* **Available data**
☆ ☆ ☆ ☆ ☆ ☆ ☆

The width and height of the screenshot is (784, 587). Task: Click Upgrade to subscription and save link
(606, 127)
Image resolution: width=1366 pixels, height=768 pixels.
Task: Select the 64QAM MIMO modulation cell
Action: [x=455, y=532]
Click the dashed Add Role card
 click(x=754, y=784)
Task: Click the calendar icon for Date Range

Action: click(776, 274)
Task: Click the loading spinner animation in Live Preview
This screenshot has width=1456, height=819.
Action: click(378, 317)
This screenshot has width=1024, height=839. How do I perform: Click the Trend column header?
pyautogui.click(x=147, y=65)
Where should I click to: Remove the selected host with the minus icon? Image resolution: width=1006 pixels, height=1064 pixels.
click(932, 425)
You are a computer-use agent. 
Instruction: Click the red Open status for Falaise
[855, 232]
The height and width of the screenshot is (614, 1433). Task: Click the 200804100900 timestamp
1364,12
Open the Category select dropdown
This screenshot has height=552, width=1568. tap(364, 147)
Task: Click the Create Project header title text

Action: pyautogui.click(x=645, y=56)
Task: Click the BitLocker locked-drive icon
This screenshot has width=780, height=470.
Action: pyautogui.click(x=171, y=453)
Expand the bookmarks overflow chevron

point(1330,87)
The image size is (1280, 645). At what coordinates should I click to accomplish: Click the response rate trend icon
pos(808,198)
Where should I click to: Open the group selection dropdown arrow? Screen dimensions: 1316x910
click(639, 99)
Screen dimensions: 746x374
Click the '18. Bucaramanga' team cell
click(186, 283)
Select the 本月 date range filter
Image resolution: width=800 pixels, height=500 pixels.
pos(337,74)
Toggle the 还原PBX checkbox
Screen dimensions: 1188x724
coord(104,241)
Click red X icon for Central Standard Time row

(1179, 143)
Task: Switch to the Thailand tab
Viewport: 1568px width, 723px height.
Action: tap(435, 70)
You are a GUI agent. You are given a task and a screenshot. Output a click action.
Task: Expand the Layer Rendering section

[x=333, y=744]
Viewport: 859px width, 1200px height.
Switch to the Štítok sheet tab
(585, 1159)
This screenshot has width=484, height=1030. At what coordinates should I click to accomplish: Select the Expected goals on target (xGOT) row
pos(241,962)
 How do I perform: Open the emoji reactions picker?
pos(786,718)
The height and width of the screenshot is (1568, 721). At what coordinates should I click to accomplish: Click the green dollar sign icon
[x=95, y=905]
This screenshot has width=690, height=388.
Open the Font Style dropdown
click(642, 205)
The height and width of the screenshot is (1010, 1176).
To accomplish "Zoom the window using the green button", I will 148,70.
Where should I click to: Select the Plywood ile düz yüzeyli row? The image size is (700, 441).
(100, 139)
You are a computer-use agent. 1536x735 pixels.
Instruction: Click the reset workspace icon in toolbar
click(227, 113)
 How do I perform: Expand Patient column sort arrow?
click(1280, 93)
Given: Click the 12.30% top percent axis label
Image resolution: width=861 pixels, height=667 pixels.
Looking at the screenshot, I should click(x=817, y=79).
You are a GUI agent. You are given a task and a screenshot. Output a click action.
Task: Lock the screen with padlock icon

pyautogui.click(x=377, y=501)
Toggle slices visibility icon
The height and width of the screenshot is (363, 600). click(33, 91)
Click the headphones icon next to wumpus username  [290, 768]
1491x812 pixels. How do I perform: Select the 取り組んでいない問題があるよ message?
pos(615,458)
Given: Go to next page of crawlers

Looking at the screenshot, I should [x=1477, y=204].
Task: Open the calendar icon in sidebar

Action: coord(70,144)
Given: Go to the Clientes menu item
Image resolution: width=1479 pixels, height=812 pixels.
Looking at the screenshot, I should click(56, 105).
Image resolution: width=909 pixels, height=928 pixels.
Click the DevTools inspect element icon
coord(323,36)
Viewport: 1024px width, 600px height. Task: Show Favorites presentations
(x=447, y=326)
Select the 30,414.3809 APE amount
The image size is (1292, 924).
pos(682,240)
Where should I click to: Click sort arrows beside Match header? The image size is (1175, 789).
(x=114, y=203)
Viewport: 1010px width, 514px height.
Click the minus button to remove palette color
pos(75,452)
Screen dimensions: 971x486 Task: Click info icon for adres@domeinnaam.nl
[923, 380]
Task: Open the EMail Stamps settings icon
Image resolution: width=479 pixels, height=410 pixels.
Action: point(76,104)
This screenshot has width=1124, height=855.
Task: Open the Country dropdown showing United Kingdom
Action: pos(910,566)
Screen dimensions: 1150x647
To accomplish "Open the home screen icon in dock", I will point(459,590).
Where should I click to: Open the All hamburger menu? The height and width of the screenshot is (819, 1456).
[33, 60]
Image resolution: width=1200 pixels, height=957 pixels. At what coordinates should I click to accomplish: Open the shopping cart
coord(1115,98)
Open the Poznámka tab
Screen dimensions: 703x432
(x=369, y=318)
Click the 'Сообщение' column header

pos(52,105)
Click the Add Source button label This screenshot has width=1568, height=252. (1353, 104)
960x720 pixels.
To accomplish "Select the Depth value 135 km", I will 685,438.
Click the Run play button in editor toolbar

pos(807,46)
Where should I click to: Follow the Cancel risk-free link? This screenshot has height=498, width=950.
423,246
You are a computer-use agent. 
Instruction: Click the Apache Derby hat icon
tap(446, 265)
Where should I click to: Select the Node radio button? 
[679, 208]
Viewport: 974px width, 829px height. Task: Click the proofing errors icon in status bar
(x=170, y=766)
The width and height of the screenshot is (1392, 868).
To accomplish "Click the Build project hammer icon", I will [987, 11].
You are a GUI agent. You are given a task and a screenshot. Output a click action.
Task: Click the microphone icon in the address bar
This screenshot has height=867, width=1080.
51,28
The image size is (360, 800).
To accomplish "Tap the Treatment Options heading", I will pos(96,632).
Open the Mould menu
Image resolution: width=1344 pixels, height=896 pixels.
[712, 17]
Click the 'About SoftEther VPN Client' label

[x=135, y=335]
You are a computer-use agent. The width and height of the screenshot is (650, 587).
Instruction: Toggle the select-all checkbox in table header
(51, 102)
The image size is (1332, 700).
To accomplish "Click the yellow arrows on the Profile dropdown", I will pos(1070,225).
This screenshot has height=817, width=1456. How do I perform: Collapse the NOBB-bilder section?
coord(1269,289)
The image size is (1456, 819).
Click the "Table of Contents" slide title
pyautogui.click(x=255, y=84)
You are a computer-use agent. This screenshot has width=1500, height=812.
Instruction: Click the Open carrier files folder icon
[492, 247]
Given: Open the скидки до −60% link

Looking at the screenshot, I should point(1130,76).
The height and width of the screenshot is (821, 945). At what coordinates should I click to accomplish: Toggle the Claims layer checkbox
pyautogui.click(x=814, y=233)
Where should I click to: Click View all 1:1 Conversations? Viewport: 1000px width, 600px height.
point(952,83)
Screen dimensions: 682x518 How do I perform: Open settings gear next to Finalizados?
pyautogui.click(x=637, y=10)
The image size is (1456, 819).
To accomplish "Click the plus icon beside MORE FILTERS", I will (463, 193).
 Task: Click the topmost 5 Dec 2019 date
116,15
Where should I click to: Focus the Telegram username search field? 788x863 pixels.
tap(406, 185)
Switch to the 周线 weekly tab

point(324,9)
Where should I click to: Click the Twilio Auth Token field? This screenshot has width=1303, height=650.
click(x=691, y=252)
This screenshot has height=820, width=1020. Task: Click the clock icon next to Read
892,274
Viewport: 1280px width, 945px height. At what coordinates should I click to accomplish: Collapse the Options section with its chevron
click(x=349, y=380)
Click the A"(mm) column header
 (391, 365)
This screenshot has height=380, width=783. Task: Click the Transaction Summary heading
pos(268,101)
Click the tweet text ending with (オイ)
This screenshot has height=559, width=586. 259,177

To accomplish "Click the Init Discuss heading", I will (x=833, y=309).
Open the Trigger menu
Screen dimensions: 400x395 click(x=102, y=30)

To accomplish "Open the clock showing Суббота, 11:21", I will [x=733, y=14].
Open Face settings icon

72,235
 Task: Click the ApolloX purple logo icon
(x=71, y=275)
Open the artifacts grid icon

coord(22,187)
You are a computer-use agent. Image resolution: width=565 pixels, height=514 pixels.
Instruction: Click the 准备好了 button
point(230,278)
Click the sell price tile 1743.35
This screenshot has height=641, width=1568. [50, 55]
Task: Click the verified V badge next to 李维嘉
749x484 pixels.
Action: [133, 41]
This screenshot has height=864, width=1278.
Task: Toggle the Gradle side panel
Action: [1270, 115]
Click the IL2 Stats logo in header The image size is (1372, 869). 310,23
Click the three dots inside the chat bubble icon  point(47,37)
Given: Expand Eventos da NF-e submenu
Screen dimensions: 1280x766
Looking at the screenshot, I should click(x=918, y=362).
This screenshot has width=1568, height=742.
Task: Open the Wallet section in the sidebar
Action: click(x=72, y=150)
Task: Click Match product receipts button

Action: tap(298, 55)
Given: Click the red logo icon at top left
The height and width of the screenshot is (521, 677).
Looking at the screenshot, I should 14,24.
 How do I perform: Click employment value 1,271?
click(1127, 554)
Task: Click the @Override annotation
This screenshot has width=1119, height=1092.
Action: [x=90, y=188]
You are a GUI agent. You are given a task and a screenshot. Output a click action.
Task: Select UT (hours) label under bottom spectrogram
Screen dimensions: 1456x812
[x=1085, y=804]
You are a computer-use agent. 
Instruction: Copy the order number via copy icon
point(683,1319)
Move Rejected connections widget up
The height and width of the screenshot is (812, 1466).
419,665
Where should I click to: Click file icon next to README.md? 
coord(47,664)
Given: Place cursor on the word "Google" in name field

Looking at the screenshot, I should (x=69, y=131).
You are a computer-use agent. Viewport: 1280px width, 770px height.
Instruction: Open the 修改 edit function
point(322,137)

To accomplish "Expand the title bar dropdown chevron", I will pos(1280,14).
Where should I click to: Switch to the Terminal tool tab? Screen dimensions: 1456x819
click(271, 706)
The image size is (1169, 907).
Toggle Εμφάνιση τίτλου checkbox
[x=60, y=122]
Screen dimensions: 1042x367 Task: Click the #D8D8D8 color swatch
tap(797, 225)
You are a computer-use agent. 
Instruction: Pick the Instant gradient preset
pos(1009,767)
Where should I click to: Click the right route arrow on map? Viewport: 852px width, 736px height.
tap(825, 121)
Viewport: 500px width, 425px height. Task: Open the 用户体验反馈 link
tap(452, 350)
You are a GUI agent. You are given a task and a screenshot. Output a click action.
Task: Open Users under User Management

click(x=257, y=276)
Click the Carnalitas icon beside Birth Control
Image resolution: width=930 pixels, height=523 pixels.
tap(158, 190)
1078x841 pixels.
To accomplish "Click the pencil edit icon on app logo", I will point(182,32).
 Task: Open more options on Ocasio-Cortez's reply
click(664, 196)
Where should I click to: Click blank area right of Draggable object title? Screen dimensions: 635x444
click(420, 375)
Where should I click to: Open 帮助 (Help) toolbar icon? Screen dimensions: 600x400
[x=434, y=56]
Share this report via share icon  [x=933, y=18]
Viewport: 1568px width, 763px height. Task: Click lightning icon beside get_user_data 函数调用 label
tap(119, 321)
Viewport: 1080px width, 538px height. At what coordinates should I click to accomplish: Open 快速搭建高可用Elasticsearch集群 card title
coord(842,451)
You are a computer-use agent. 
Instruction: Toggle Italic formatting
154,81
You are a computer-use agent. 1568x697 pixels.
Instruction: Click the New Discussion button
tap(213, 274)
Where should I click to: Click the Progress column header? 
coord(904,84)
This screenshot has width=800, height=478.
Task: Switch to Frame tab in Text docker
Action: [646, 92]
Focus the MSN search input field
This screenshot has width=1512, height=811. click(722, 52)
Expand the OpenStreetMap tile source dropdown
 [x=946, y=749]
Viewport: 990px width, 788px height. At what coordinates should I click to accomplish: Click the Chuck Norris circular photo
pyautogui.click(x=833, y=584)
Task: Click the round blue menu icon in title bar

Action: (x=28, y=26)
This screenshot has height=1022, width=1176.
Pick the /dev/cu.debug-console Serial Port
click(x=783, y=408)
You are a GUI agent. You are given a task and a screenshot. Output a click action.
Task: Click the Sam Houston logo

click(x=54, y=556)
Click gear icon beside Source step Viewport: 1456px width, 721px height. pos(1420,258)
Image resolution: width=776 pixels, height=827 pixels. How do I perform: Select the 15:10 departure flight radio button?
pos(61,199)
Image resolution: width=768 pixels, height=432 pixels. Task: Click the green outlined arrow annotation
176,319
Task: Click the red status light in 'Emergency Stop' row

☆ ☆ ☆ ☆ ☆ ☆ ☆

* **Written instruction**
Can you print, word for word, the stretch from the very start of the material through the line containing "Action: click(378, 317)", including that line?

* **Exercise response**
The width and height of the screenshot is (784, 587). Task: Click Upgrade to subscription and save link
(606, 127)
Image resolution: width=1366 pixels, height=768 pixels.
Task: Select the 64QAM MIMO modulation cell
Action: [x=455, y=532]
Click the dashed Add Role card
 click(x=754, y=784)
Task: Click the calendar icon for Date Range

Action: click(776, 274)
Task: Click the loading spinner animation in Live Preview
This screenshot has width=1456, height=819.
Action: click(378, 317)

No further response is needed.